Main image of article Is Hadoop THE Answer for Big Data?

Are companies and Big Data professionals who embrace Hadoop putting themselves at risk by being at the mercy of Google? Hadoop ElephantIn March 2013, after about four years, the U.S. Patent and Trade Office granted Google 10 foundational patents related to MapReduce, a programming model for processing large datasets with a parallel distributed algorithm on a cluster of computers. MapReduce is also the basis for the Hadoop framework. Rather than transfer, assign, or license these foundational patents to the Apache Software Foundation – as it is the Apache Software Foundation that licenses the Hadoop software -- Google decided to offer what it calls an Open Patent Non-Assertion (OPN) Pledge. What does this mean?  What Google is saying is that it will not take legal action against users or developers who use these 10 MapReduce patents. But there are several caveats that Google points out, and a pledge by Google is not exactly binding in law.

The Impact

What does that mean for those who use and develop Hadoop for Big Data? One result is that many people are starting to look at alternatives where the licensing is more clear and they don’t have to rely upon a non-binding pledge from Google that it won’t sue them. Are they being alarmist? Should we rely on Google’s good faith? The pledge has about the same weight and value as other pledges made by Google over the years. In other words, Google will continue to do what Google thinks is in its self-interest -- not necessarily worrying about the interests of the Open Source community.

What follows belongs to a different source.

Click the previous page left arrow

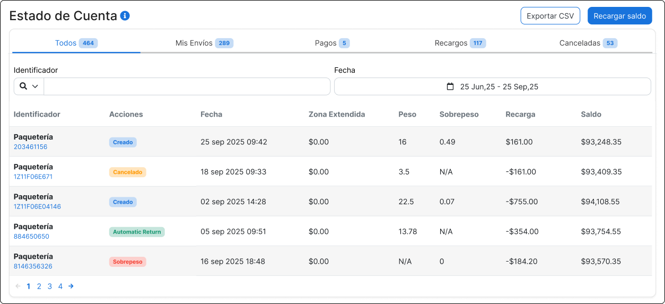(x=18, y=286)
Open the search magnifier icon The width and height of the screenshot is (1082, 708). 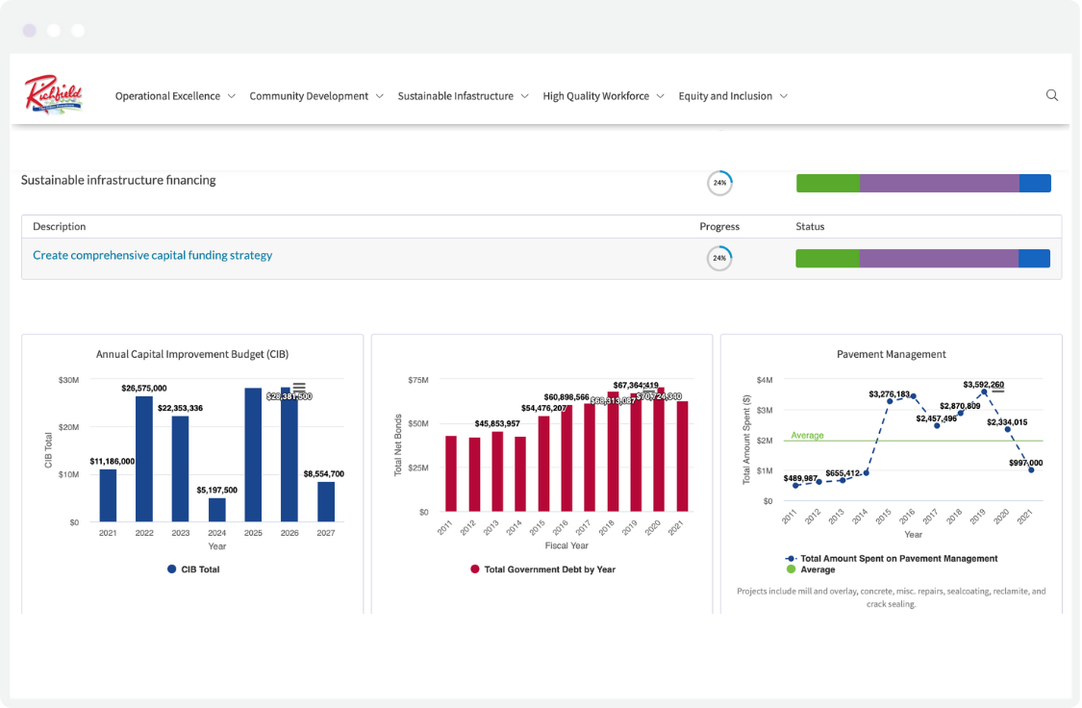point(1051,95)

At any time, Google could flex its muscles and take legal action against any company that uses Hadoop and the MapReduce patents. And if a company starts to rely upon Hadoop to process Big Data, they could be putting their business at risk. Currently, Hadoop is the most popular framework for performing Big Data processing – and the one generating most of today’s buzz. But it’s not the only solution out there. Other proprietary and open source solutions don’t use MapReduce for Big Data processing. Here are a few examples that are gaining popularity:

  • SAP HANA: An in-memory data platform for performing real-time analytics, and developing and deploying real-time applications.
  • Storm: A distributed and fault-tolerant real-time computation system. Similar to the set of general primitives Hadoop provides for doing batch processing.
  • Spark: From UC Berkeley’s AMPLab, Spark is an in-memory parallel processing framework that’s comparable to Hadoop MapReduce, except it is up to 100 times faster.

While these alternatives are at different levels of software maturity (and cost), none come with the specter of changes in Google’s approach to its MapReduce patents. With that, many companies who are serious about using Big Data as a core of their business are starting to look at them. So, is Hadoop THE Answer to Big Data processing?  Apparently not.